WHAT IS REQUIRED:
With the pictures left out, restate exactly the part below that opens with the line containing "ch (991, 36)" and closes with the line containing "Sign Up (1207, 23)".

◆ ◆ ◆ ◆ ◆ ◆ ◆

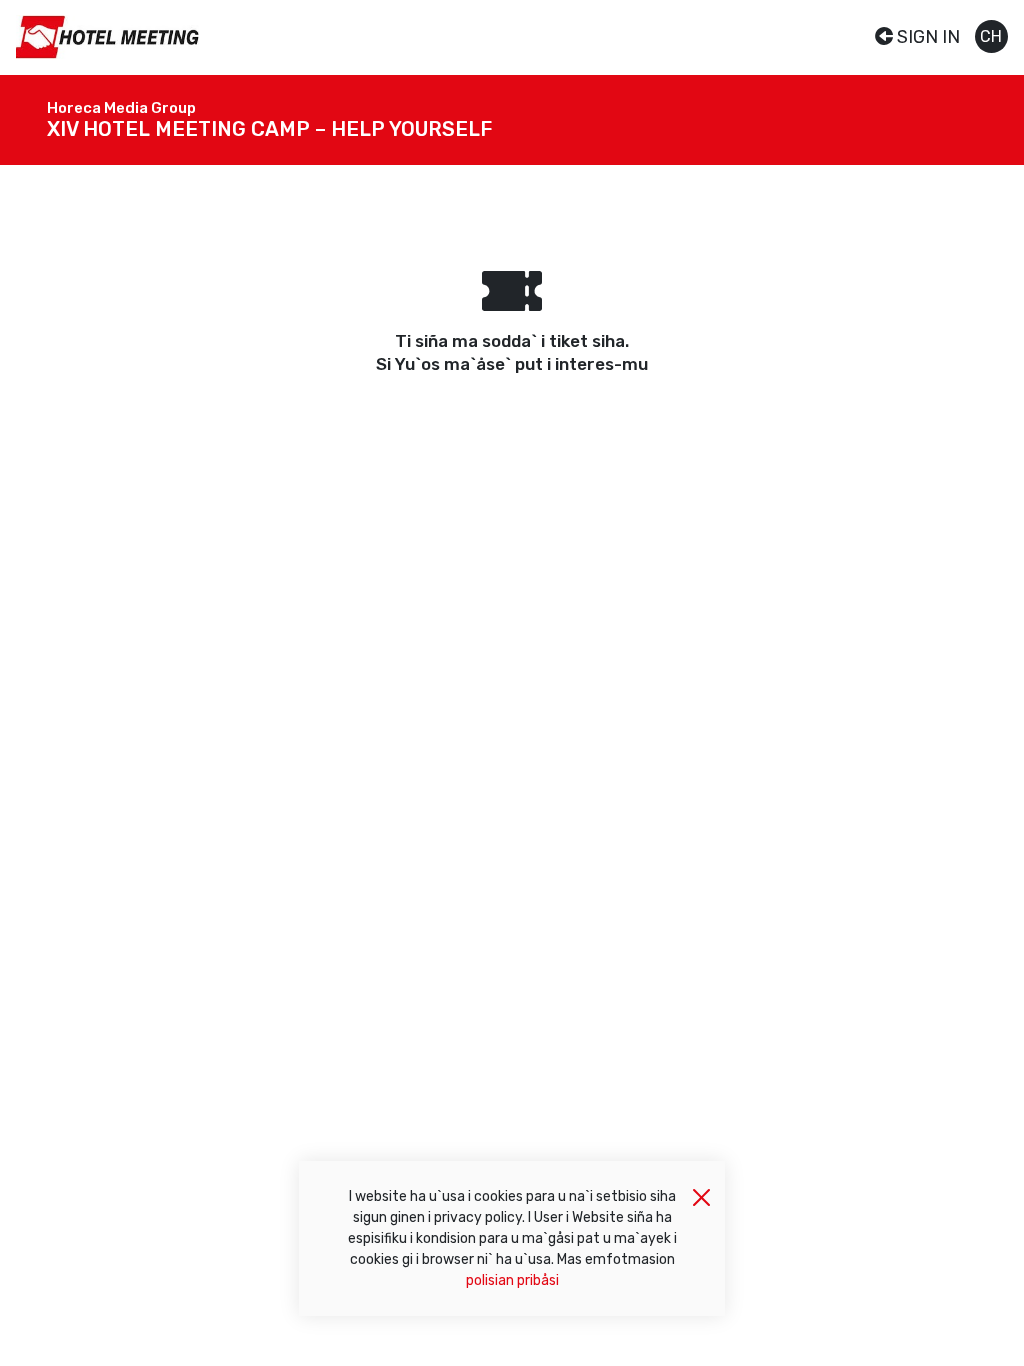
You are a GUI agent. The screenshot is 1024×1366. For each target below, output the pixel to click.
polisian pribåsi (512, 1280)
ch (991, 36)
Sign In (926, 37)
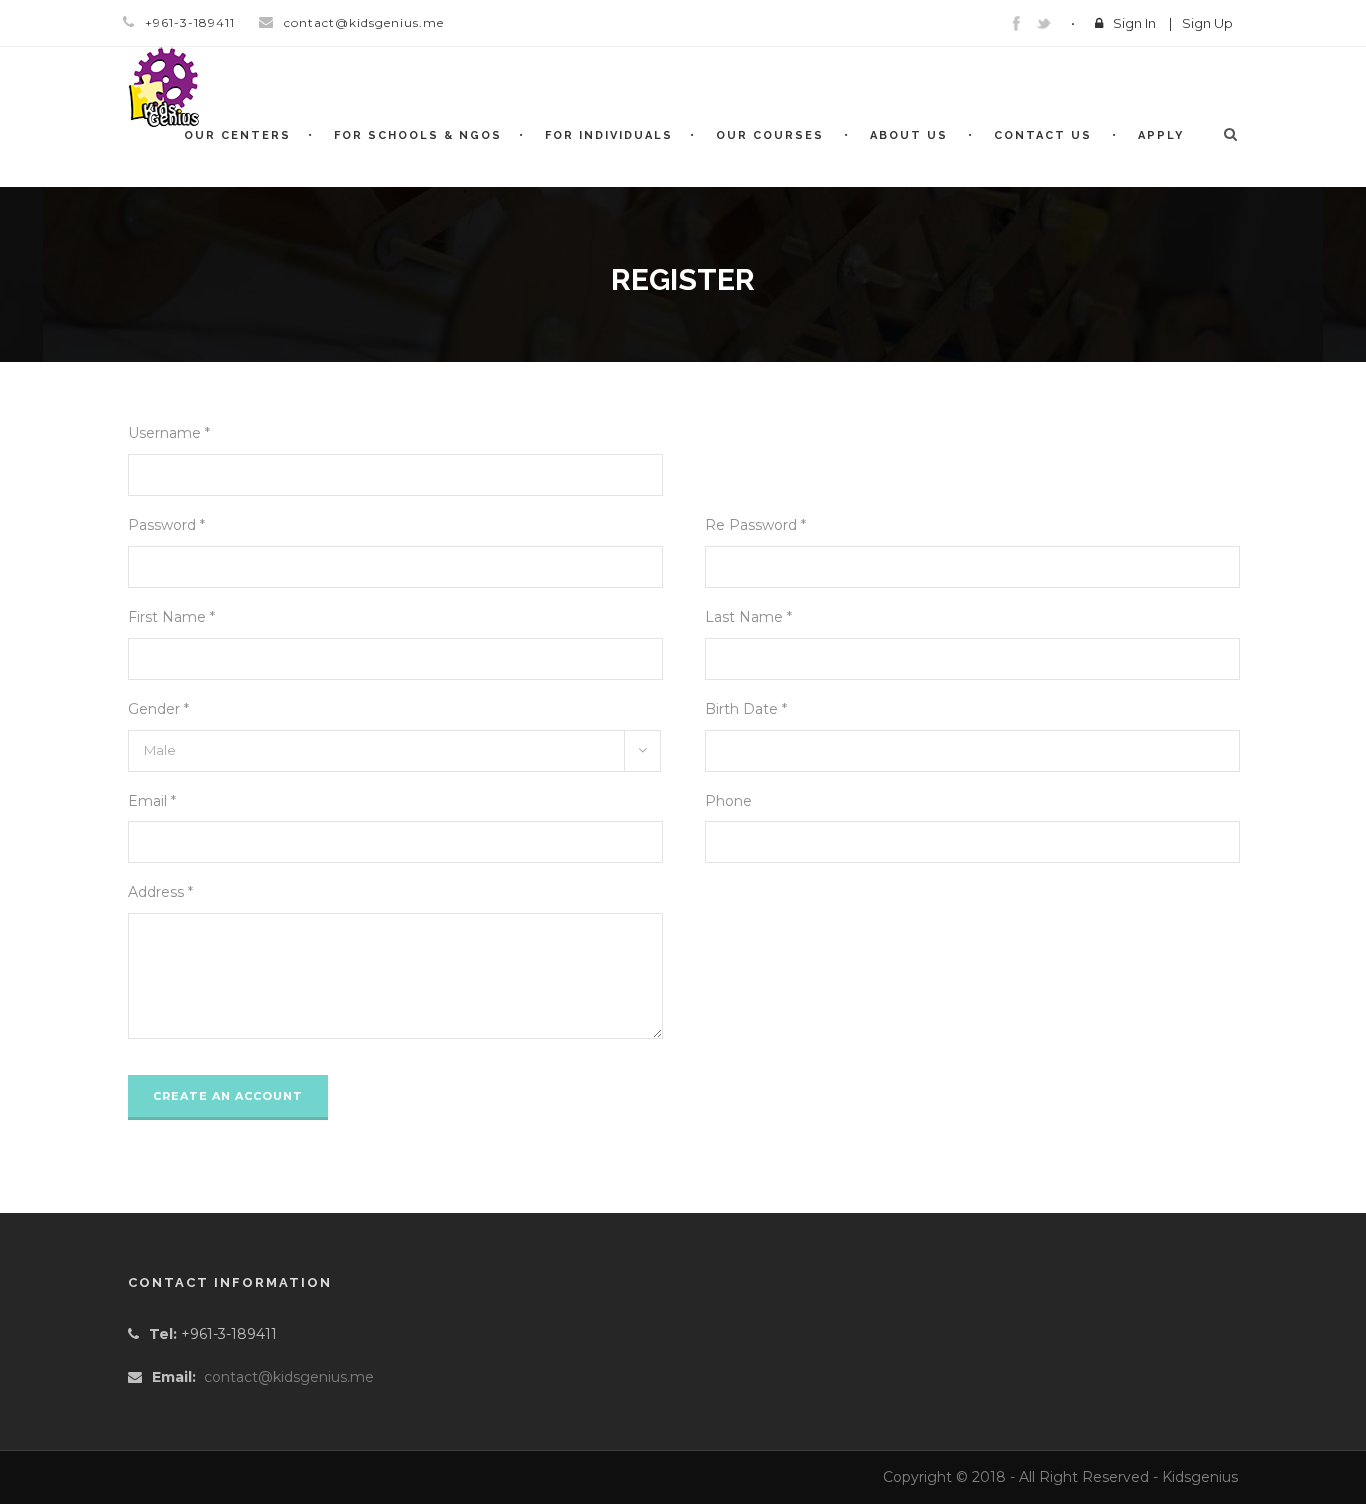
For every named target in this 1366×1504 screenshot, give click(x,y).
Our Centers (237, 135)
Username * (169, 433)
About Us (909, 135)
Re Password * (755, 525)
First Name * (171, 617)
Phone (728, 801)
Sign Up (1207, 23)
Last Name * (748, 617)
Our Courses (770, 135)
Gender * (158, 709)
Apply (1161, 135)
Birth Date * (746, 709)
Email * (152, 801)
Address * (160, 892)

◆ ◆ ◆ ◆ ◆ ◆ ◆

YOUR SOLUTION:
ch (991, 36)
Sign In (926, 37)
For every named target in this 1366×1504 screenshot, give click(x,y).
Our Centers (237, 135)
Username * (169, 433)
About Us (909, 135)
Re Password * (755, 525)
First Name * (171, 617)
Phone (728, 801)
Sign Up (1207, 23)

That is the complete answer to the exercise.